Au lieu de cela, ils ont appliqué une technique d’apprentissage non supervisé maison nommée Momentum Contrast (MoCo) appliquée à des réseaux de neurones. Ce modèle recourt à une fonction de perte contrastive pour faire correspondre dans un espace latent les images similaires « avec des vecteurs proches des uns des autres, et des images dissemblables avec des vecteurs éloignés des uns des autres ». Ces vecteurs peuvent ensuite servir de représentations des features pour entraîner un classificateur avec un data set comportant peu de données étiquetées. Habituellement, l’usage de la fonction de perte contrastive réclame de gros volumes d’informations, mais les chercheurs notent que MoCo permet de contourner cette obligation.
Et c’est justement l’intérêt de cette technique dans ce cas particulier. Les chercheurs ont utilisé un troisième jeu de données comprenant 26 838 radiographies pulmonaires de 4 914 patients atteints de la COVID-19. Les scientifiques du NYU Langone Health ont étiqueté les données pour représenter la détérioration de l’état d’un patient d’après trois événements : leur transfert en soin intensif, leur intubation ou leur décès. Suivant le moment où la radiographie a été effectuée, les annotations décrivent l’état des patients après 24, 48, 72 et 96 heures. Pour l’algorithme de prédiction de besoin en oxygène, la même méthodologie a été appliquée afin de constater les effets de cet apport d’air artificiel.
Des « solutions de recherche » exploitable en condition réelle
Selon les tests réalisés avec des radiologues, le modèle multi-image serait plus précis qu’un expert humain pour prédire la détérioration de l’état d’un patient dans un délai de 96 heures (4 jours). « Nous avons pu montrer qu’avec l’utilisation de cet algorithme d’IA, les radiographies pulmonaires en série peuvent prédire la nécessité d’une intensification des soins chez les patients atteints de COVID-19 », déclare le docteur William Moore, professeur de radiologie à NYU Langone Health dans un communiqué de presse. « Comme le COVID-19 reste un problème majeur de santé publique, cette capacité de prédiction – sera essentielle pour les hôpitaux ».
William MooreProfesseur de radiologie, CHU NYU Langone Health
Les chercheurs de Facebook AI n’ont pas seulement publié un article pour commenter leurs travaux, ils ont également rendu disponible les modèles en open source (sous licence MIT) depuis GitHub. Ces algorithmes sont préentraînés, c’est-à-dire que les hôpitaux, les centres de recherche publics ou privés peuvent les exploiter à partir de leurs propres jeux de données d’imagerie médicale. De plus, la filiale du géant des réseaux sociaux a fait en sorte que les modèles, après une opération de fine-tuning, puissent être déployés sur une machine (ordinateur ou serveur) dotée d’un unique GPU.

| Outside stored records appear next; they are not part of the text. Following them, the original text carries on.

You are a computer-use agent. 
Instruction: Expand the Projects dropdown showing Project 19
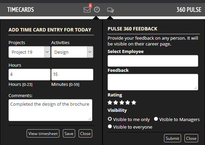coord(29,52)
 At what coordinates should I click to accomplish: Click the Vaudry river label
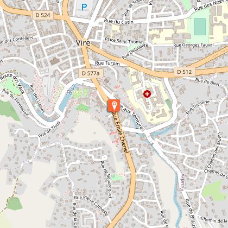[x=182, y=182]
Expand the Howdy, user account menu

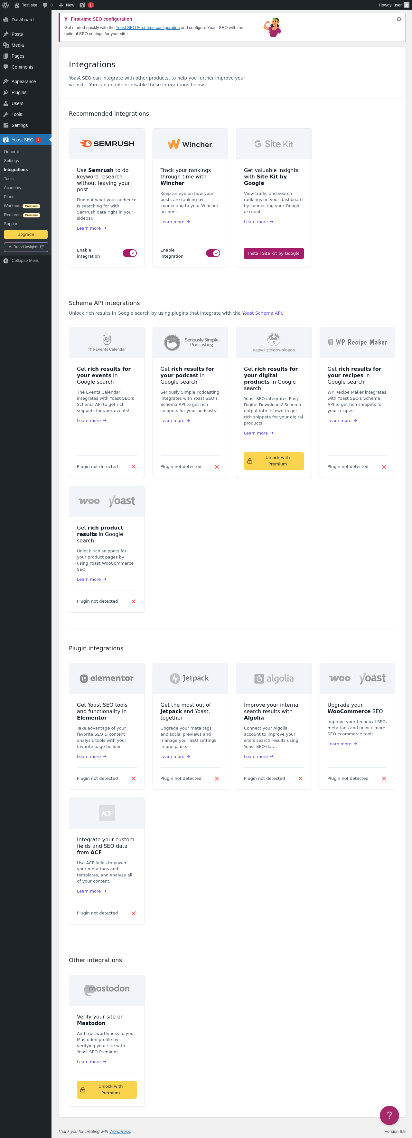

« Ces modèles ne sont pas des produits, mais plutôt des solutions de recherche, destinées à aider les hôpitaux dans les jours et les mois à venir afin de planifier les ressources », préviennent les porte-parole de Facebook AI Research dans le même communiqué.
En effet, le laboratoire d’IA est bien conscient des remarques quant à la faible efficacité des modèles ML proposés pour lutter contre le COVID, pointés par une métaétude. Les chercheurs espèrent avoir fait preuve de rigueur pour éviter certains biais, par la sélection de ces data sets en entrée et de ces échantillons de données.